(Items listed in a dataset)
----
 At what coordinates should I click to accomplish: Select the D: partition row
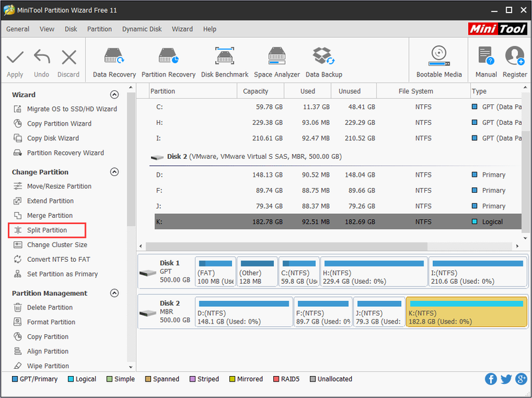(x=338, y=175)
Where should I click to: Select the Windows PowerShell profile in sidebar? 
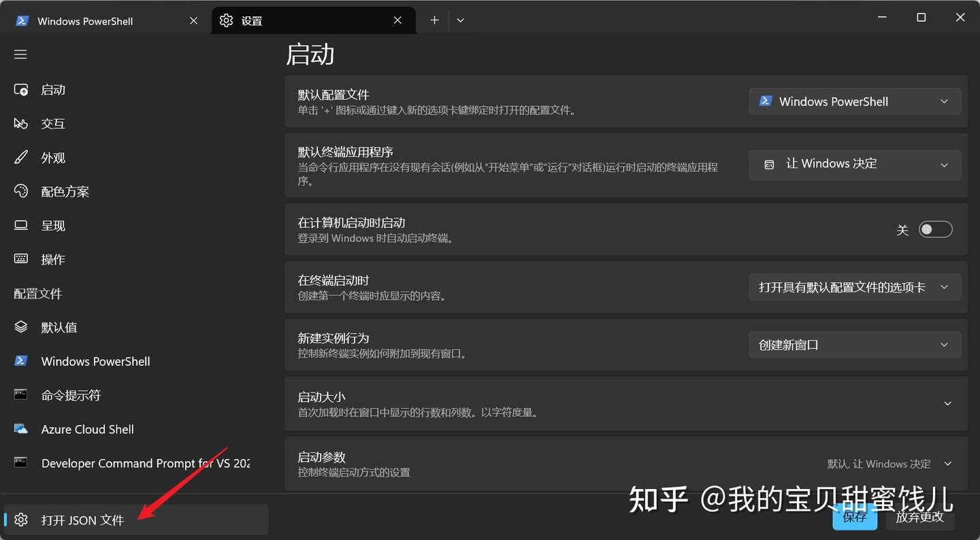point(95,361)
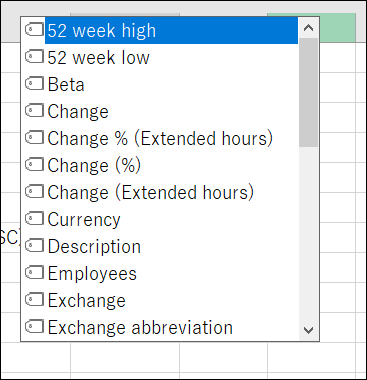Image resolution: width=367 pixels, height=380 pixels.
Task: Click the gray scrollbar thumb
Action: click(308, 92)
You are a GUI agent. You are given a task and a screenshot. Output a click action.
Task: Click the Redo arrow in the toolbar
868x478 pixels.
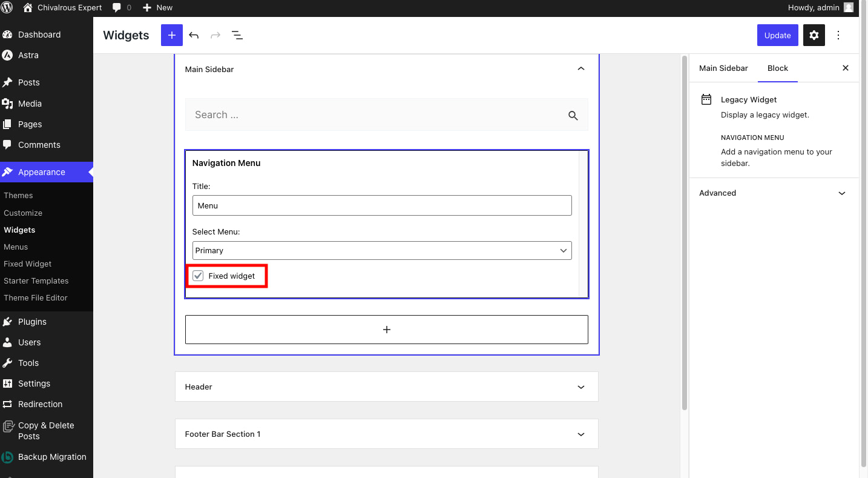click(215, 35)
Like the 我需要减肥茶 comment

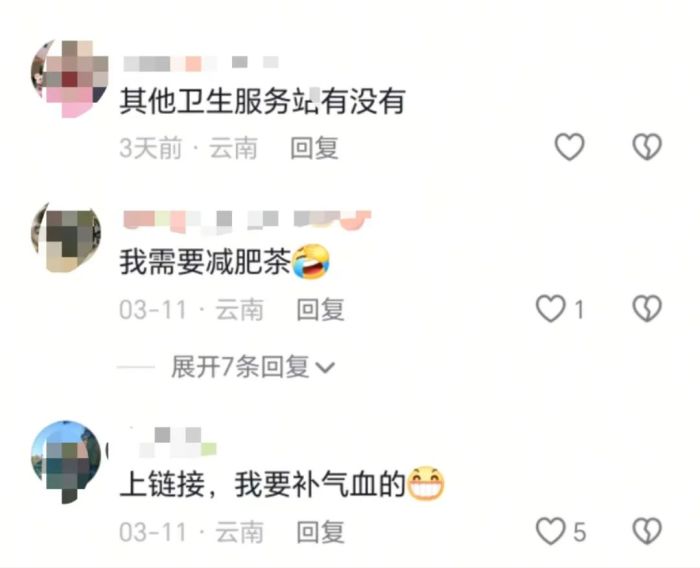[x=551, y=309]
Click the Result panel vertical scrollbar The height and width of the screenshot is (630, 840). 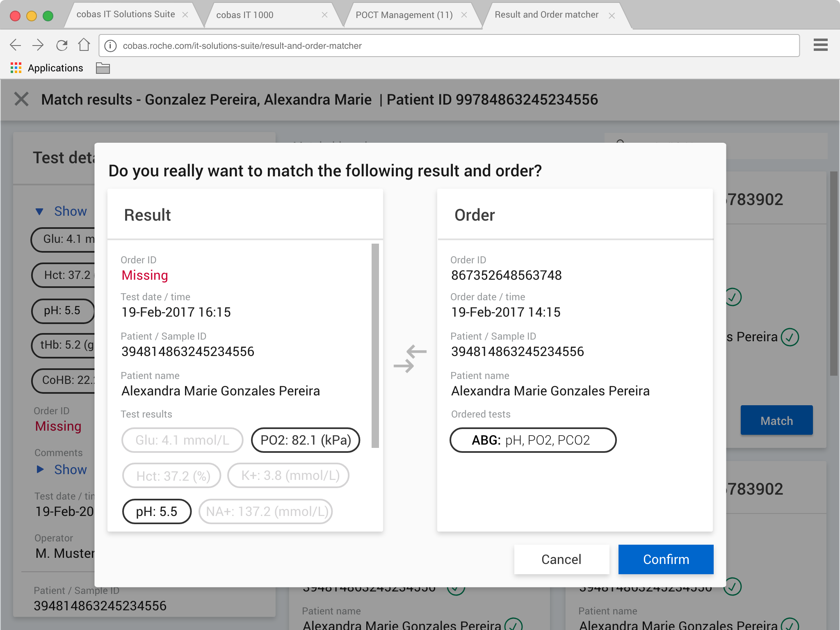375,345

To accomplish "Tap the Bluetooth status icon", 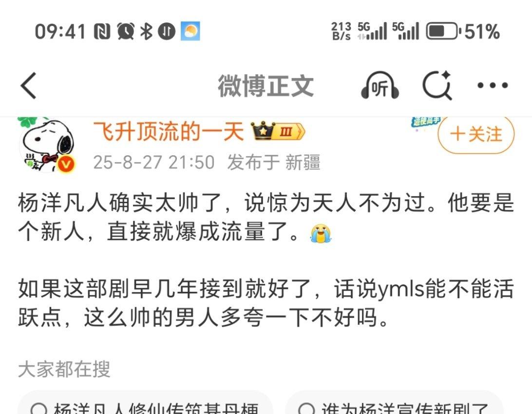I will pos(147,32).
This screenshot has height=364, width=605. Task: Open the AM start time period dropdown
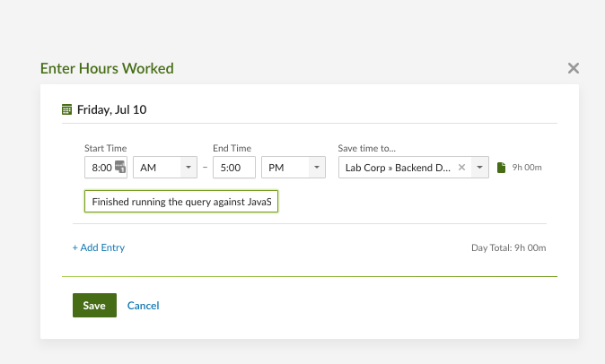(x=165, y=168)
----
Problem =
For this answer, return word for word the lines from the first line of the records through the line containing "You are a GUI". Omit the pictures.

Output of the exercise =
 At what coordinates should I click to accomplish: Select the D: partition row
(x=338, y=175)
Where should I click to: Select the Windows PowerShell profile in sidebar? 
point(95,361)
Image resolution: width=367 pixels, height=380 pixels.
Task: Click the gray scrollbar thumb
Action: click(308, 92)
You are a GUI agent. You are given a task and a screenshot. Output a click action.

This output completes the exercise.